■ How to complete this task ■
Stop after the line with "Image resolution: width=1456". Up to that point, output every line of the listing below exactly from the first one onward, skipping pictures.

■ Records provided ■

***

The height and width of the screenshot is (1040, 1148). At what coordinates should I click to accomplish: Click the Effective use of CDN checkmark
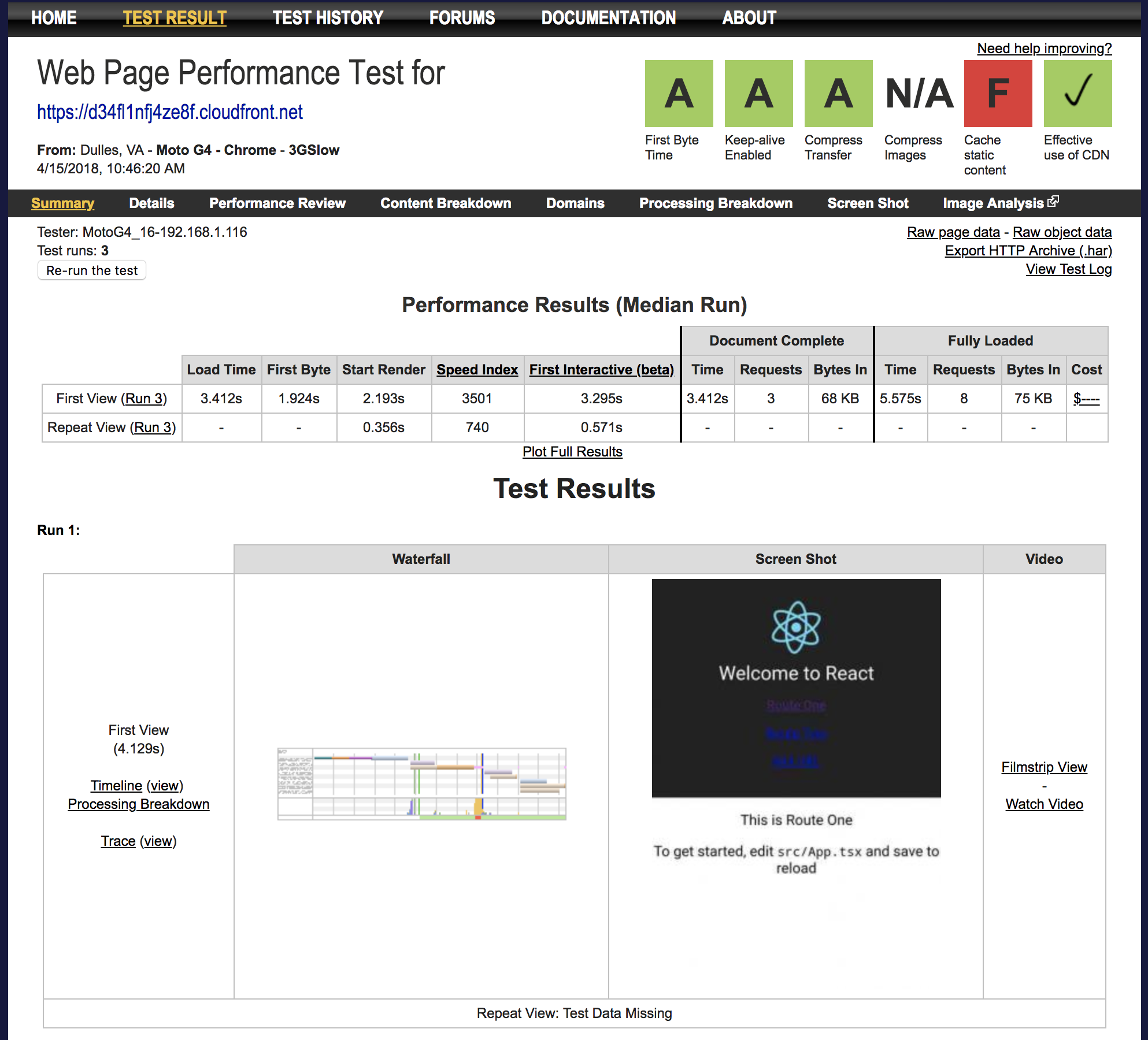1077,94
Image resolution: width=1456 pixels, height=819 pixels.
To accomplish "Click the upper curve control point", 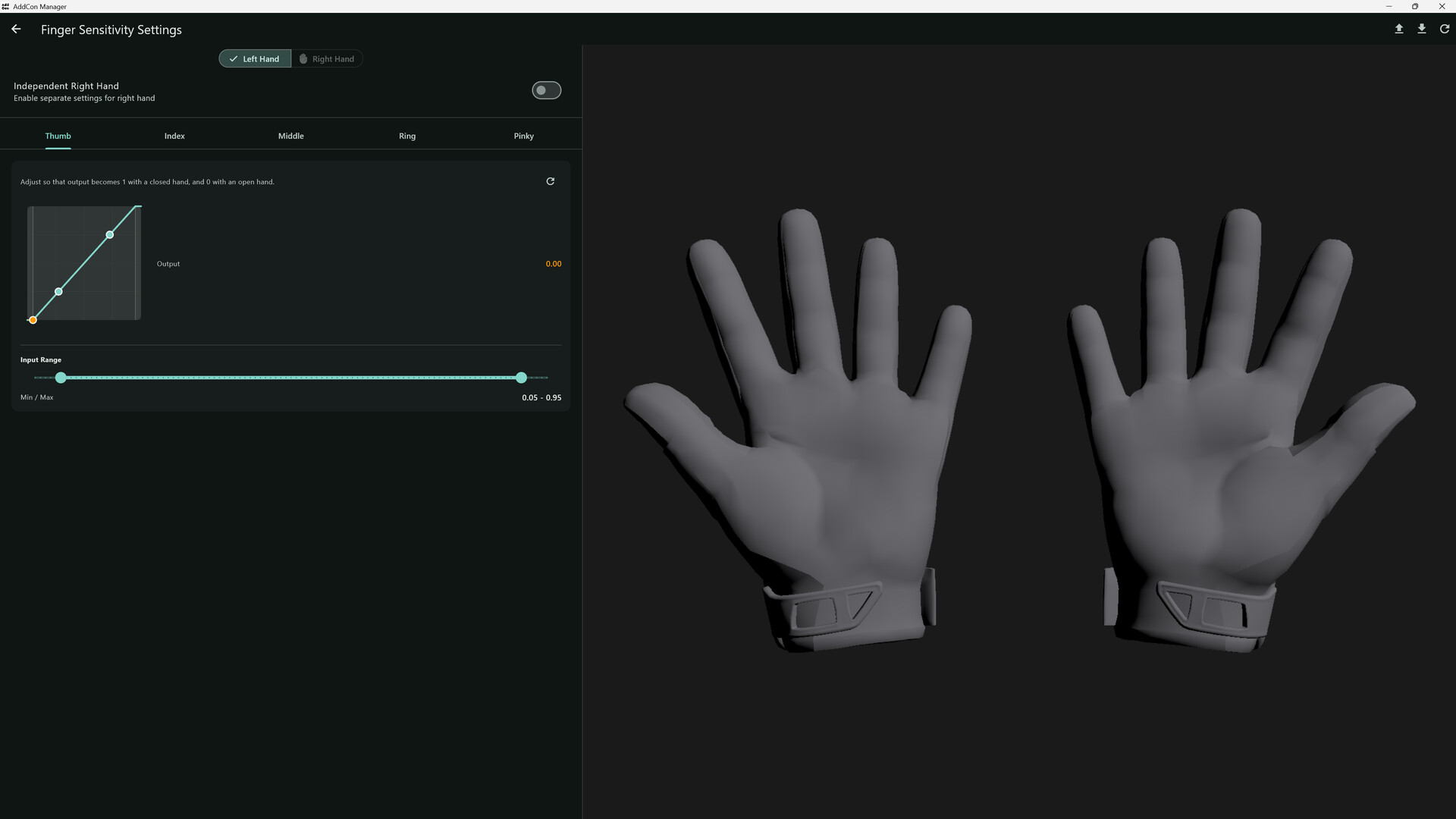I will (x=110, y=235).
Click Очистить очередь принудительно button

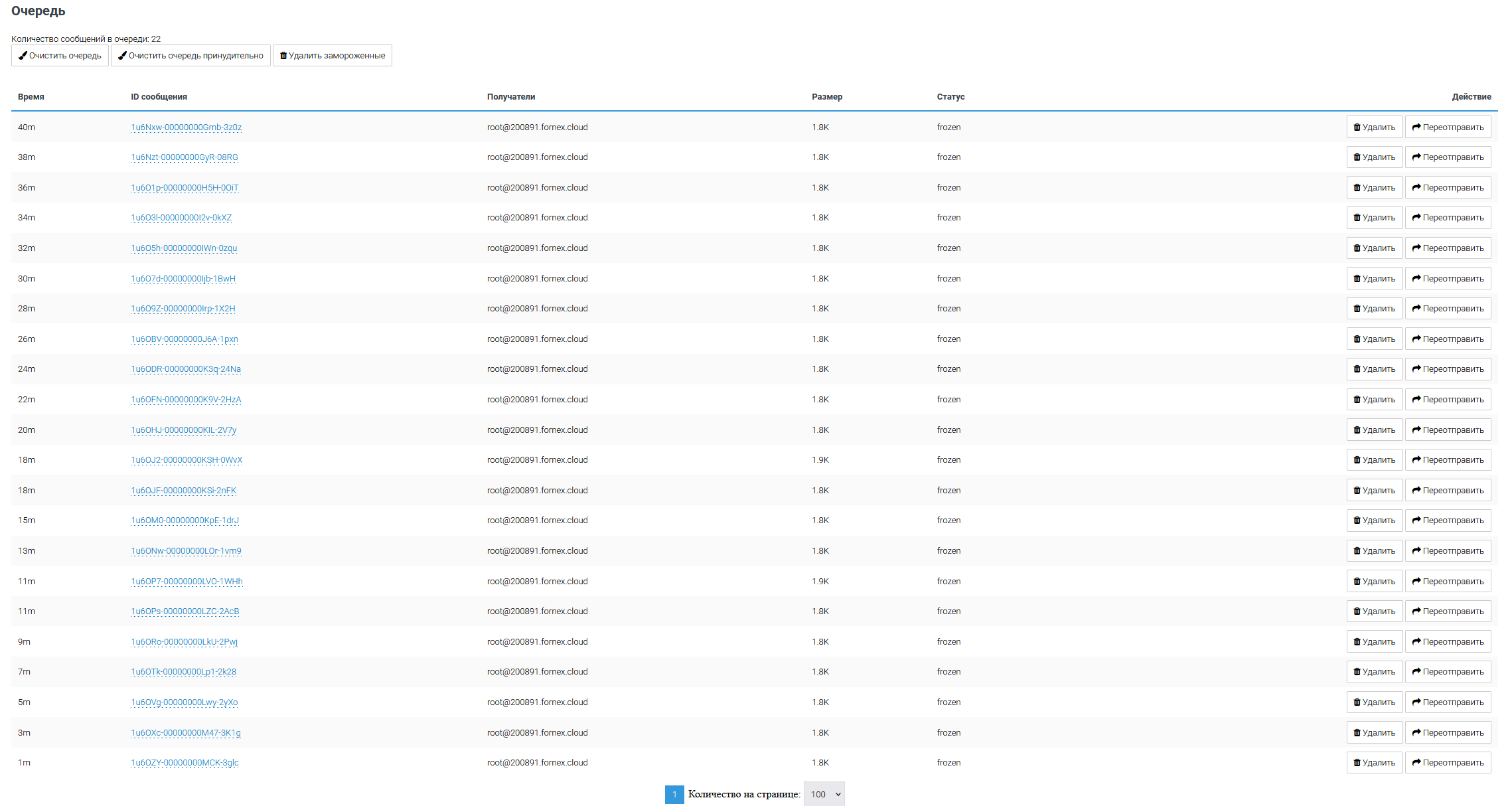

***

■ Response below ■
The height and width of the screenshot is (1040, 1148). At what coordinates should I click to accomplish: Click the Effective use of CDN checkmark
1077,94
Image resolution: width=1456 pixels, height=819 pixels.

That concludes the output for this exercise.